## [What is needed]
Please work out how many lines below contain the word "computer", and reply with only that number.

## [Dataset extract]
____________

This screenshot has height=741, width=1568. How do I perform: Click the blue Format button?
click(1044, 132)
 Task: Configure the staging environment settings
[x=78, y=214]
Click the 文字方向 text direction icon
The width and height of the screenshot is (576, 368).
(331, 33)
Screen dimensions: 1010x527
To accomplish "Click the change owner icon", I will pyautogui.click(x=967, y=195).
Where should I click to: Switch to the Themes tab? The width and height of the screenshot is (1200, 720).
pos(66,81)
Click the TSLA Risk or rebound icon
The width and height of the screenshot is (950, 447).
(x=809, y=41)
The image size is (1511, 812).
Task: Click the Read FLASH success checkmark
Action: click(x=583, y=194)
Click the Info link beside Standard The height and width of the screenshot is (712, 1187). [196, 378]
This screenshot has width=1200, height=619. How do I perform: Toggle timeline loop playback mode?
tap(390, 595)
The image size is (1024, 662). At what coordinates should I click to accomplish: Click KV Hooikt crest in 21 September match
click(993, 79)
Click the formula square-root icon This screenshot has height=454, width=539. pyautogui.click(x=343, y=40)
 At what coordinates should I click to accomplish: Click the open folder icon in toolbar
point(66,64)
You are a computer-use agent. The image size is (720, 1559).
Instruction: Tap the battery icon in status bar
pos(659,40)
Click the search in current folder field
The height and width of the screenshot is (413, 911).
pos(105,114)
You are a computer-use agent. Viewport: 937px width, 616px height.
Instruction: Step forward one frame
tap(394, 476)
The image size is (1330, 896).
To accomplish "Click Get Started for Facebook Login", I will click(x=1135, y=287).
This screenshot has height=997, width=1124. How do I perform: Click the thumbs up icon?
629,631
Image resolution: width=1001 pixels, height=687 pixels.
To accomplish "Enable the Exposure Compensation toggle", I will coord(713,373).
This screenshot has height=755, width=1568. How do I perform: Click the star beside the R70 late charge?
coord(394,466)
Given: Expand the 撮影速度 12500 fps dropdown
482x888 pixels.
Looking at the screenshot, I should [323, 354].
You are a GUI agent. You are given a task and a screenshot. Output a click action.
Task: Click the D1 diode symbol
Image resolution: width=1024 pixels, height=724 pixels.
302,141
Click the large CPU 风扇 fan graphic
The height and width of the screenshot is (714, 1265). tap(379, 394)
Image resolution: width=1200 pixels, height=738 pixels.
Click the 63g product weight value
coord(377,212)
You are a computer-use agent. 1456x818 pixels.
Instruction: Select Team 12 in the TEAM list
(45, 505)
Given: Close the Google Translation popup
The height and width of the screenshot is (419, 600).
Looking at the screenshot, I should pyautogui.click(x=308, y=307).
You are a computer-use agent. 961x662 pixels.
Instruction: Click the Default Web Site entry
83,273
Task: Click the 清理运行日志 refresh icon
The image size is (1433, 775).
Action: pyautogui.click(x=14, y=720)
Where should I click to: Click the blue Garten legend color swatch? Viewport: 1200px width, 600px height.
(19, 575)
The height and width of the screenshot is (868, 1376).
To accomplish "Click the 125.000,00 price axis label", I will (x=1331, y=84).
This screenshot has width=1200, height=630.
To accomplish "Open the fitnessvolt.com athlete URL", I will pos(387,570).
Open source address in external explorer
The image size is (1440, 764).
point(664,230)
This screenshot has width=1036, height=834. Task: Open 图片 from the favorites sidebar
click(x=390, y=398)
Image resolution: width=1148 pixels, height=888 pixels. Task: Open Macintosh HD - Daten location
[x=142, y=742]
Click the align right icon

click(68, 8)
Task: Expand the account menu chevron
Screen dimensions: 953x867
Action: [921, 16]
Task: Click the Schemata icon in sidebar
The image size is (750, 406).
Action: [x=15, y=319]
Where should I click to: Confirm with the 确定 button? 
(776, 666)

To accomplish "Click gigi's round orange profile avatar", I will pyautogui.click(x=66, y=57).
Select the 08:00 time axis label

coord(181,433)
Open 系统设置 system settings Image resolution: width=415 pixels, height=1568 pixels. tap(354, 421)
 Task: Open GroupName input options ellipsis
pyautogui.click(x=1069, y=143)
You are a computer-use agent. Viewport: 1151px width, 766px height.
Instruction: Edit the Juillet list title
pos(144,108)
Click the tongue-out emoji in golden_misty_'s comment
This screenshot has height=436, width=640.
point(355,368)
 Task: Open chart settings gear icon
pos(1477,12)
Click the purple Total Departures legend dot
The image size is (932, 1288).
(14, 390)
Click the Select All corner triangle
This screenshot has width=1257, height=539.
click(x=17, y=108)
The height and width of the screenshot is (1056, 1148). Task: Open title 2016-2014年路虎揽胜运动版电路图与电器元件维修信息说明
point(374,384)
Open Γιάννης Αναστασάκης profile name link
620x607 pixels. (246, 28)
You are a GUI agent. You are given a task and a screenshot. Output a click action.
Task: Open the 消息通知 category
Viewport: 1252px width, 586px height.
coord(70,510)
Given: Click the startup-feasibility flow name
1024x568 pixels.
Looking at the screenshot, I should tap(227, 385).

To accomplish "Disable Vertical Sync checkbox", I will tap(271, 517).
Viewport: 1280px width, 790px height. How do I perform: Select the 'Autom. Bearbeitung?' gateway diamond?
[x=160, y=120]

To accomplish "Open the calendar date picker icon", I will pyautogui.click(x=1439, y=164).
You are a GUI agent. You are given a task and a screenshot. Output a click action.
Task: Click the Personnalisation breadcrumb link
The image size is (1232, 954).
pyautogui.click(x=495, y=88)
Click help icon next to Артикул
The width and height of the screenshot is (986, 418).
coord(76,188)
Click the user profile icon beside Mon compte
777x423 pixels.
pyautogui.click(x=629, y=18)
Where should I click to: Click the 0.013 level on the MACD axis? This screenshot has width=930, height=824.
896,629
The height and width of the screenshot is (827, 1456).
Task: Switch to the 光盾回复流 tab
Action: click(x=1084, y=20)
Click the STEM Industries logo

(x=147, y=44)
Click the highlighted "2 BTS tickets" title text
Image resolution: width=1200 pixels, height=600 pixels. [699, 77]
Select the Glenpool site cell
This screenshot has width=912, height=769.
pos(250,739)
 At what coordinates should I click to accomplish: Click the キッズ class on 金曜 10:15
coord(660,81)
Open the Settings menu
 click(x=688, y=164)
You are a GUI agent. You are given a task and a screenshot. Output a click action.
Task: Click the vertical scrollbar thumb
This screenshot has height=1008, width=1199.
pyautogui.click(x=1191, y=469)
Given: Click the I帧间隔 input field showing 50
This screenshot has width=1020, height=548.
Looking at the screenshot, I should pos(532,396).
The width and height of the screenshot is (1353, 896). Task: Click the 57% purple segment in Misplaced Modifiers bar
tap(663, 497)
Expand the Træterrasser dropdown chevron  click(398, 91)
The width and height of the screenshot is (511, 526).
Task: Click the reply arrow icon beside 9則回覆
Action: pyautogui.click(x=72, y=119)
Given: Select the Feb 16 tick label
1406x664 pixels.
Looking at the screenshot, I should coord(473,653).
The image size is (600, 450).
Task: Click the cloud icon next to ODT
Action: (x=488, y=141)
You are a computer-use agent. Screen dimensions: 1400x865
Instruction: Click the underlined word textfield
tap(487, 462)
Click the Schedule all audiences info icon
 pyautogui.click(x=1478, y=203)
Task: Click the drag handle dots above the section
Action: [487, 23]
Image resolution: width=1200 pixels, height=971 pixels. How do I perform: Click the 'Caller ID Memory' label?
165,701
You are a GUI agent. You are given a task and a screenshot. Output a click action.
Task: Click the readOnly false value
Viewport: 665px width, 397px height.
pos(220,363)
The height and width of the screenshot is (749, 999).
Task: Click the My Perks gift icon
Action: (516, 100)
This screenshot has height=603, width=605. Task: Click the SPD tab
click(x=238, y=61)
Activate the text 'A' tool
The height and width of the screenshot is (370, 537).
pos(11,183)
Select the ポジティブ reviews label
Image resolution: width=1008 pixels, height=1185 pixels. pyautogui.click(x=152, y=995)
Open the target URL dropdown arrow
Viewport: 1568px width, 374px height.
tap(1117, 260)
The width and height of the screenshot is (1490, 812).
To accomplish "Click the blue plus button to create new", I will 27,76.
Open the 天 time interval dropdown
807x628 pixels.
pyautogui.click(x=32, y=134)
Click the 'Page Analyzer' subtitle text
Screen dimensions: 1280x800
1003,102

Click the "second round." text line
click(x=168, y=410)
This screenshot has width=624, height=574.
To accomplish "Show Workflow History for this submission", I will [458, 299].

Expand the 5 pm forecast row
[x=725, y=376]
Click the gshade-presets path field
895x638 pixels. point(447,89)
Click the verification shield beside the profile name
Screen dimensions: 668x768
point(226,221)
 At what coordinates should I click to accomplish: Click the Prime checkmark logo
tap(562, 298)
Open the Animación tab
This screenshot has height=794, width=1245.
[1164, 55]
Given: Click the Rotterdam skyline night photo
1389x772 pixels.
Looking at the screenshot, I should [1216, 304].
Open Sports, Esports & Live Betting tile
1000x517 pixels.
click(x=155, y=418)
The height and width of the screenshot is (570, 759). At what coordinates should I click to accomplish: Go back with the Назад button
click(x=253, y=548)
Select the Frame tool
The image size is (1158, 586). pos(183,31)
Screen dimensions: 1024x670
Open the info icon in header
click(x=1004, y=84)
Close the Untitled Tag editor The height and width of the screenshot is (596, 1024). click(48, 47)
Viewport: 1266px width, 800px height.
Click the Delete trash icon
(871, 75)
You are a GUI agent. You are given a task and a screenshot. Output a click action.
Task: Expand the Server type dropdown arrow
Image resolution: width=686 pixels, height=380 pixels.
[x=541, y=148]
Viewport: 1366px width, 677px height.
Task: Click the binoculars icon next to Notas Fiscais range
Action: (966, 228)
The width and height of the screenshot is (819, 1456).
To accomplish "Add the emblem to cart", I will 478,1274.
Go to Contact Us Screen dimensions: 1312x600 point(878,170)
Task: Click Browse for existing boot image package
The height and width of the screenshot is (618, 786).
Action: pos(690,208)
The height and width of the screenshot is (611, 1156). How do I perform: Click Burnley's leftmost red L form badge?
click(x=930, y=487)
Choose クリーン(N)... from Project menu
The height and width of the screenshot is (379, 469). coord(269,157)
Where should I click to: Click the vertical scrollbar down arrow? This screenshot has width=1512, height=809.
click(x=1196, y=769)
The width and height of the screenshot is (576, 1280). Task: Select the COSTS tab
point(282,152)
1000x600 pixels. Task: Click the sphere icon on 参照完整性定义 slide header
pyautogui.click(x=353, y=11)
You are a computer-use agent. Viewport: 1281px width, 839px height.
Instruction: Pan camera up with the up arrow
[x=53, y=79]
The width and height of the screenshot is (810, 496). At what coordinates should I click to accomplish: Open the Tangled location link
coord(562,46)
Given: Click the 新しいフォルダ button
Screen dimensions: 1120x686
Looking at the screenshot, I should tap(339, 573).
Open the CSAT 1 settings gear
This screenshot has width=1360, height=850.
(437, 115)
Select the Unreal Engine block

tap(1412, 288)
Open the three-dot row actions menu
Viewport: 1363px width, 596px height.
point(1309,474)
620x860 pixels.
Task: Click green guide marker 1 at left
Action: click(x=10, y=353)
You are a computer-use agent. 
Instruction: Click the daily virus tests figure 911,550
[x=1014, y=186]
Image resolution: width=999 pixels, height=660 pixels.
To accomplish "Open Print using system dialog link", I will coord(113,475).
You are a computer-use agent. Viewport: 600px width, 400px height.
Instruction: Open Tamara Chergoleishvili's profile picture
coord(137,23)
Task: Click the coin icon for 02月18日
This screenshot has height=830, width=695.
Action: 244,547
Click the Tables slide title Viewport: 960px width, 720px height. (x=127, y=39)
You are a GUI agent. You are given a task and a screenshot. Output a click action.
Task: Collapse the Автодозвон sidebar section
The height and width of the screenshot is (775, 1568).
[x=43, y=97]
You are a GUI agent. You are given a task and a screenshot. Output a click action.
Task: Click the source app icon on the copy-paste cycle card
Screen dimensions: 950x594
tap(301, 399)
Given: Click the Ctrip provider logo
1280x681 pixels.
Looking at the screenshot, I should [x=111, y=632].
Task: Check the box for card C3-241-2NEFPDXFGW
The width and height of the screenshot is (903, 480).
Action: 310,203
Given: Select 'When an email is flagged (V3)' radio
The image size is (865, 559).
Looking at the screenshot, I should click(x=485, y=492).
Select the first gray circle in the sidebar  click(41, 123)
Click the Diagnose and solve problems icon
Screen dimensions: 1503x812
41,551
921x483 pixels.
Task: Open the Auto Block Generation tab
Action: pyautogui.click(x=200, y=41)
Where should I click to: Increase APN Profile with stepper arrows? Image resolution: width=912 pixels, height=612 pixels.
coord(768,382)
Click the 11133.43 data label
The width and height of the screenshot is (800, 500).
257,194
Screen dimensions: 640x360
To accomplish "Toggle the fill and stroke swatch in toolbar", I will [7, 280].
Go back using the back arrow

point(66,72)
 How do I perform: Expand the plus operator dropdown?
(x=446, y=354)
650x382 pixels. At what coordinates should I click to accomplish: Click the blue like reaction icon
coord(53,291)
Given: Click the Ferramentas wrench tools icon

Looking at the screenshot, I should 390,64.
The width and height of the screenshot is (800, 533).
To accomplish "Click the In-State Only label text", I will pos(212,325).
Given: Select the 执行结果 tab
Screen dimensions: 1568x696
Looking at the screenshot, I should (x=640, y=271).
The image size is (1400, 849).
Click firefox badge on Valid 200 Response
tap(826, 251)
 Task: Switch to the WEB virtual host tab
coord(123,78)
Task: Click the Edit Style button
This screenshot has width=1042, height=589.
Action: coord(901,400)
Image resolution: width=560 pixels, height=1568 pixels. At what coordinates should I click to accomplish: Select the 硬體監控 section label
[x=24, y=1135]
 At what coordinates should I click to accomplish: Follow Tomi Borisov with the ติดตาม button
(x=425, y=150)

____________

## [Solution below]
9